Les résultats obtenus servent très souvent à des fins promotionnelles auprès des médecins. En 2015, par exemple, une psychiatre louait ainsi les qualités de l’antidépresseur Valdoxan dans la revue spécialisée Ars Medici. A ses dires, le traitement commercialisé par Servier aiderait les sujets dépressifs à mieux dormir et réduirait aussi bien leur tristesse que leurs difficultés de concentration.

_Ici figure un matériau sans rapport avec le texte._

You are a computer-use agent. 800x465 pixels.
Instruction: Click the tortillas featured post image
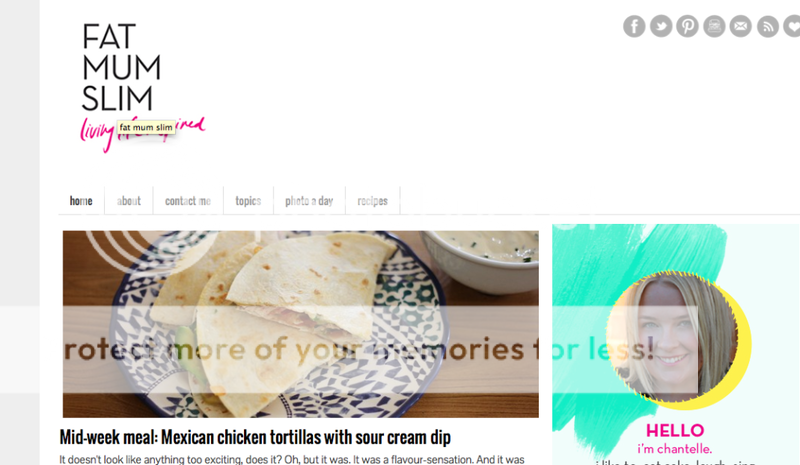(301, 324)
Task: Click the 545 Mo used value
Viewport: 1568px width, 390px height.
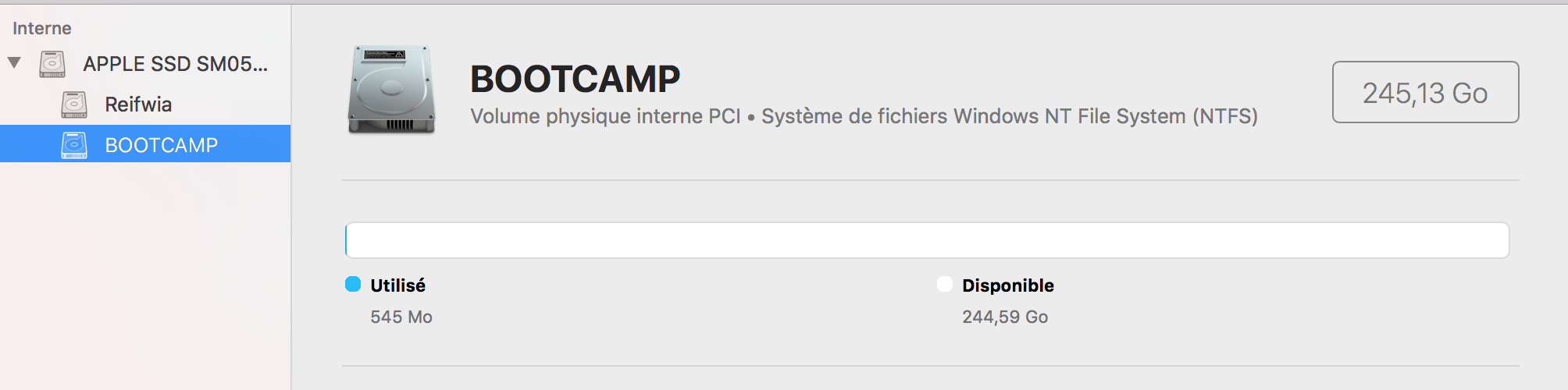Action: click(401, 317)
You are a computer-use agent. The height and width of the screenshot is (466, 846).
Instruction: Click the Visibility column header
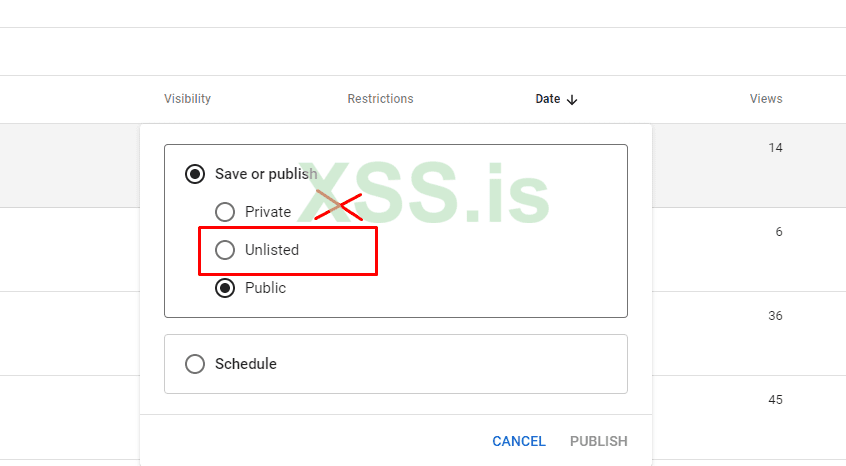tap(187, 99)
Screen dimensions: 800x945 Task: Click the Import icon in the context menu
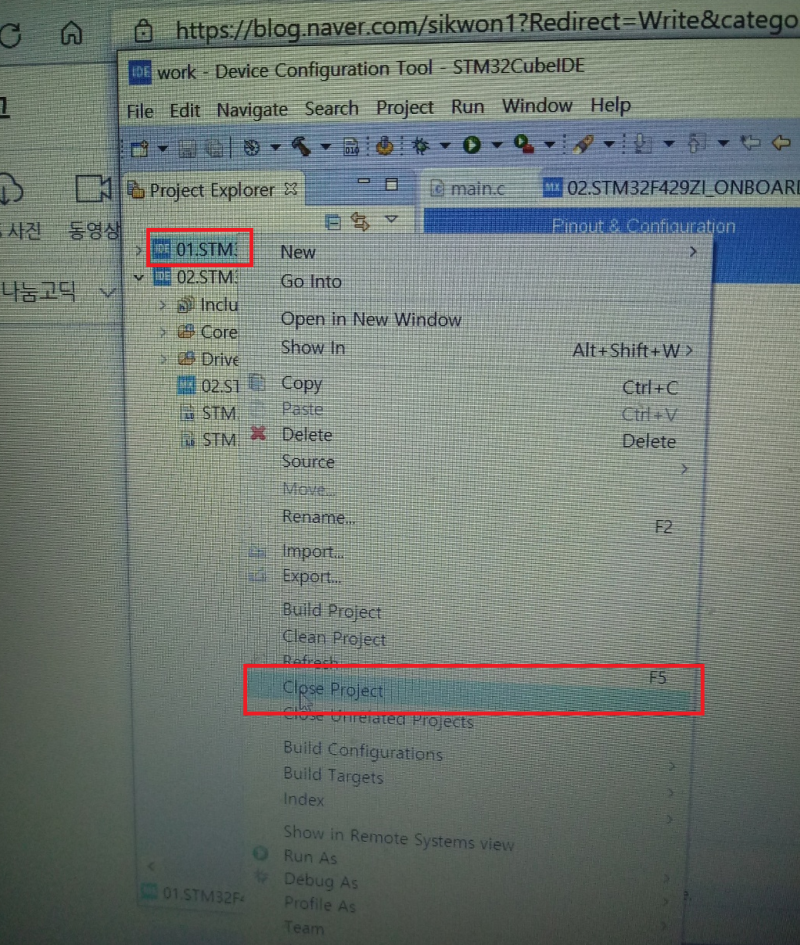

Les avantages présumés de cet antidépresseur figurent, entre autres, dans les résultats d’une étude observationnelle réalisée en 2014. Etude à laquelle la psychiatre en question a participé avec une rémunération à la clé. Il n’est donc guère étonnant que la spécialiste ne mentionne pas, dans son article, que des traitements génériques deux fois moins cher ont le même effet…
* Prénom d’emprunt.
Eric Breittinger / yng
Nouveauté
Vers une transparence très relative
A partir du mois de juillet, un nouveau code exige que les sociétés pharmaceutiques, en Suisse, divulguent les cadeaux financiers faits aux pharmaciens, aux médecins et aux hôpitaux. Cela concerne aussi bien les dons, les aides à la recherche que d’éventuels honoraires. Mais ce code de conduite n’est pas aussi convaincant qu’il n’y paraît. Primo, il ne s’agit pas d’une obligation légale, mais d’un accord volontaire au sein de la branche. Secundo, il ne concerne que les 58 entreprises qui l’ont signé. Tertio, les bénéficiaires de cet argent peuvent rester anonymes. Les firmes pharmaceutiques doivent seulement communiquer les sommes qu’elles ont données sans préciser les destinataires. Ce qui signifie que les patients ne peuvent pas savoir si leur médecin reçoit des fonds d’un fabricant pour une raison ou pour une autre. Les Etats-Unis ont une sacrée avance en la matière: depuis 2013, les pharmas doivent rendre toutes ces informations publiques.